EMPLOI

Ikea Belgique se réorganise: jusqu’à 120 emplois menacés au siège de Zaventem

Ikea Belgique se réorganise: jusqu’à 120 emplois menacés au siège de Zaventem

Jusqu’à 7.500 postes pourraient être supprimés au niveau mondial. BELGA (ARCHIVES)

La filiale belge de la chaîne d’ameublement Ikea a annoncé mercredi une réorganisation pouvant mener à la suppression de 100 à 120 emplois.

Les postes impliqués par la manœuvre sont situés au siège central à Zaventem et dans les départements ressources humaines de la filiale, qui emploie plus de 3.500 personnes en Belgique.

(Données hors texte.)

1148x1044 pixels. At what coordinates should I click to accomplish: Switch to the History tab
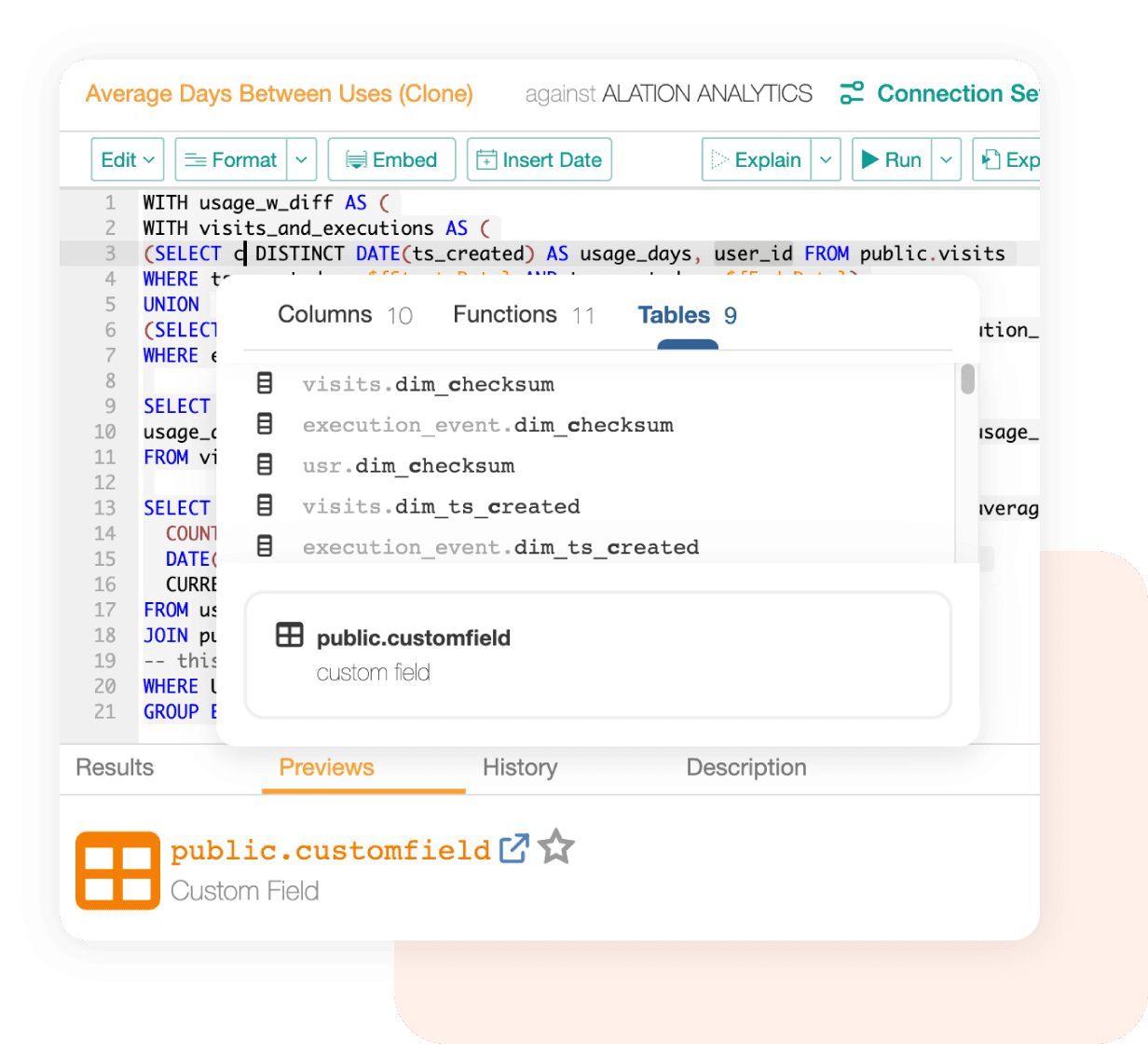pos(519,767)

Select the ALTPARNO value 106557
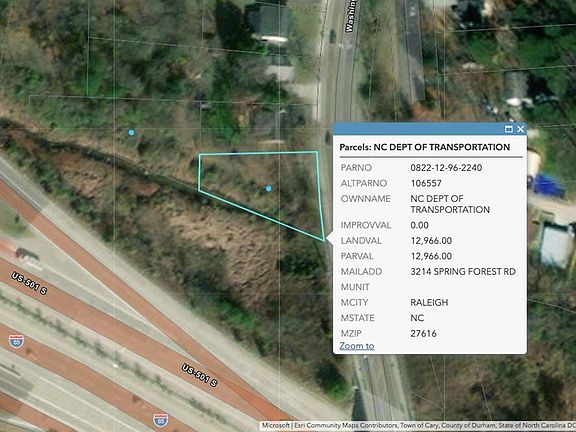[x=426, y=183]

La maison mère de la société suédoise entend «ajuster sa configuration organisationnelle» sur une trentaine de marchés, pouvant aboutir à la suppression de 7.500 postes de par le monde. «Cette annonce […] entre dans le cadre de la transformation mondiale envisagée afin d’être plus pratique et abordable pour un plus grand nombre de personnes. Le groupe vise à intensifier ses investissements dans les magasins et centres de logistique Ikea existants ou à venir, en développant des magasins concepts en centre-ville et en se concentrant sur sa plate-forme de commerce en ligne, afin de mieux répondre aux besoins des clients», indique Ikea dans un communiqué.

Compte tenu de l’évolution vers le numérique, 11.500 nouveaux emplois pourraient être créés au cours des deux prochaines années à l’échelle mondiale grâce à l’ouverture d’une trentaine de points de contact Ikea, à des investissements dans le réseau de distribution et aux opportunités digitales.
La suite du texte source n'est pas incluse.